TL;DW: Slew3 is a new approach to slew clipping meant for a more analog-like darkening effect.

A Chris’s work is never done! Or at least it’s not, when it comes to refining basic tonal building blocks that apply to many plugins. It’s just recently that I updated Capacitor with an analog behavior found (quite strikingly) in certain real-world capacitors. I’m at it again.

This makes a third Slew plugin, and every one is strikingly different. Slew (original) darkens radically and makes a grungy, clipped tone (it’s in Channel, too, very subtly). Slew2, though there are some similarities in code, acts wildly different: it produces an intense rolloff that is only right up at the Nyquist frequency, and is an elegant anti-glare solution, but barely has a tone at all.

Slew3 uses ideas from Acceleration and DeBess to produce a slew clipping that’s actually reading information beyond what the samples provide: it’s like it reconstructs the wave a bit and is most effective where you’d get intersample peaks. It’s NOT an EQ: it has very striking dynamic qualities. It’s not a pure ‘glare cutter’ like Slew2, either: there’s a limit to how much it will darken. But what it’s all about is producing an analog top-end on your digital content.

This is an experimental plugin. In development, some of my audio caused it to freak out, and it took extra time to get it to behave (I suppose I could also put out the freak-out version but for now let’s stay safe, OK?). It’s not quite linear or predictable (neither is real analog) and though I feel like it might have some very serious mojo to bring, I’m also interested in whether it dies given certain kinds of audio. I’m pretty sure I have it tamed to where it won’t do anything crazy, but is it really the silver bullet? I guess we’ll find out together.

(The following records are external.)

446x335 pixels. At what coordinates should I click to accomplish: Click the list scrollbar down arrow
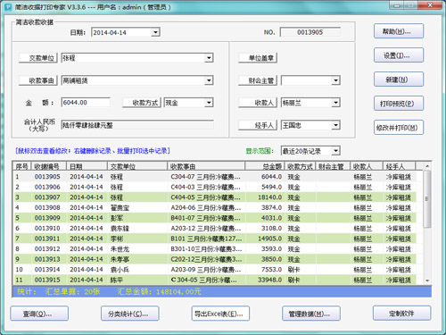tap(427, 281)
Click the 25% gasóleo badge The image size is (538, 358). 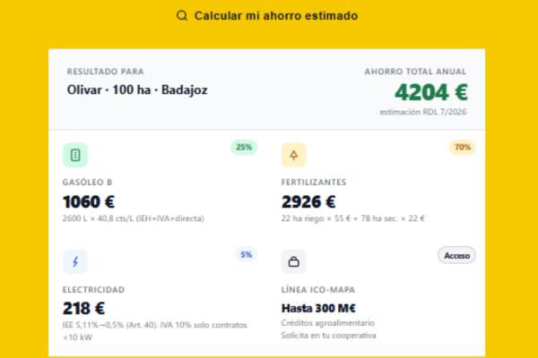[243, 147]
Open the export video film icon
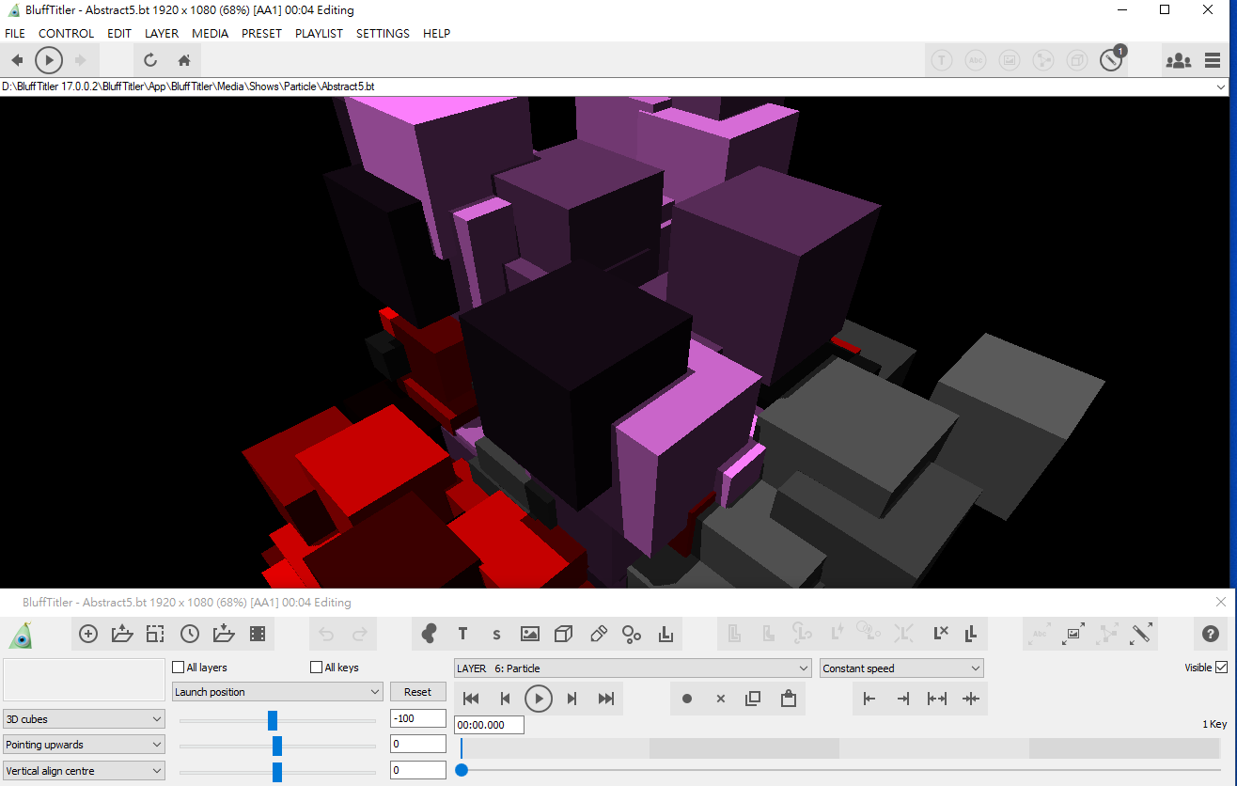The height and width of the screenshot is (786, 1237). 258,634
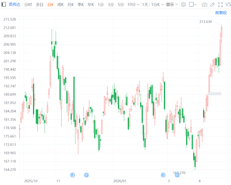Open the VS compare stocks tool
The height and width of the screenshot is (185, 231).
227,4
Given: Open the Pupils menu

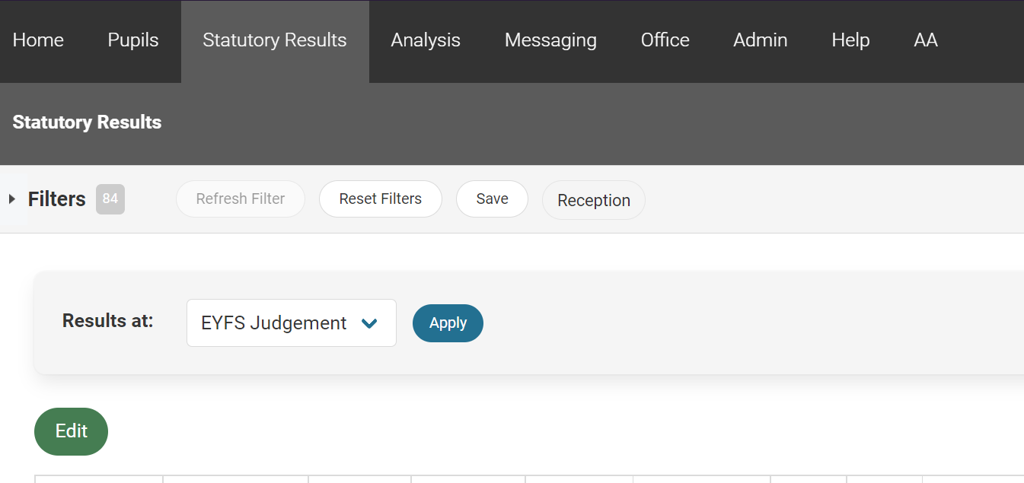Looking at the screenshot, I should tap(133, 40).
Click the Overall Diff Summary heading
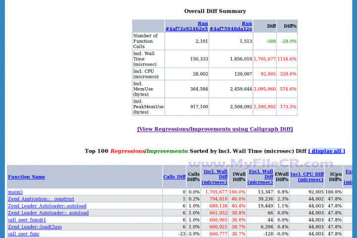Viewport: 357px width, 238px height. point(215,11)
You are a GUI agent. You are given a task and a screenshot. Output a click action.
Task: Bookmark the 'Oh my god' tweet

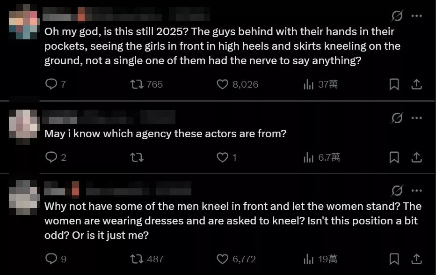pyautogui.click(x=394, y=84)
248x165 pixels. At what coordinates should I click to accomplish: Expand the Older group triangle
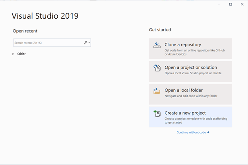click(x=13, y=54)
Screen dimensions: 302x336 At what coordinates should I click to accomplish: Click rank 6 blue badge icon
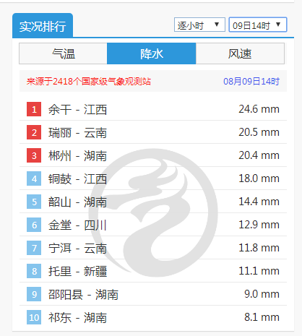click(34, 225)
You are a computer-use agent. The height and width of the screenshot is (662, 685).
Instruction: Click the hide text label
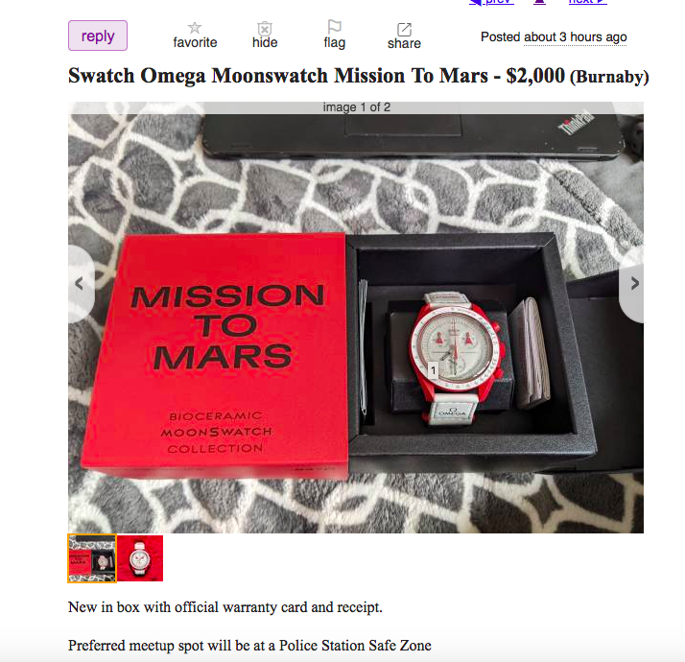[x=265, y=43]
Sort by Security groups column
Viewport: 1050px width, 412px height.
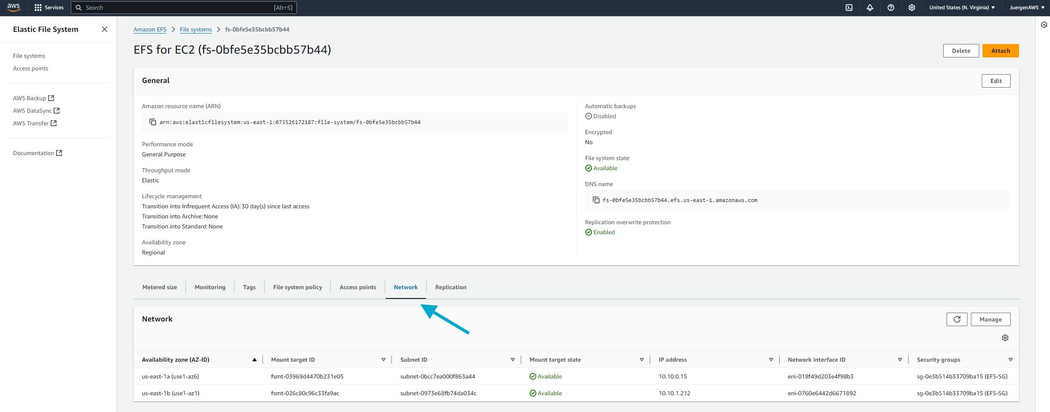(x=1010, y=360)
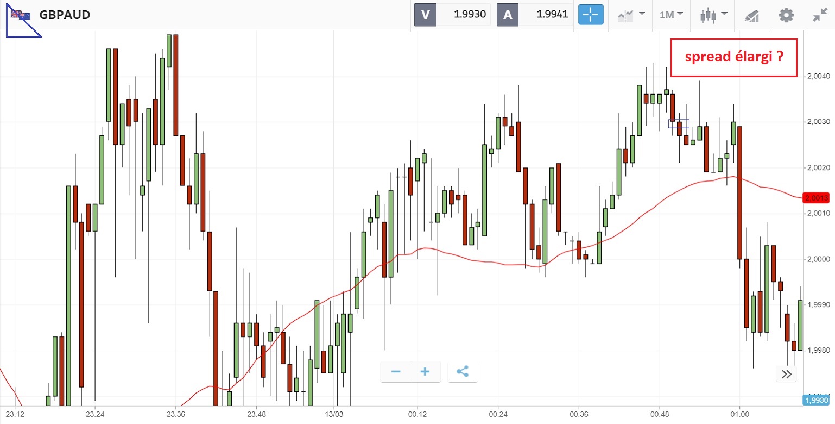835x424 pixels.
Task: Select the drawing tools pencil icon
Action: click(x=751, y=15)
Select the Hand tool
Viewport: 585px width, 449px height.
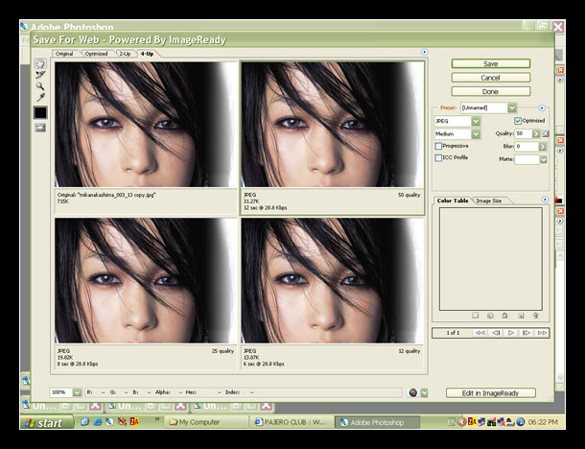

This, like my work on Capacitor2, will be very useful going forward and there’s more work to be done. My work’s supported by Patreon, which means the more work IS likely to be done, the best I can, because Patreon is way steadier and less ‘transient’ than selling stuff retail. I’m going to underscore that only if you can afford it, should you be on the Patreon: I’ll keep working for you regardless. These are times where there is real value in us working together and taking care of each other, and I mean to do my part. :)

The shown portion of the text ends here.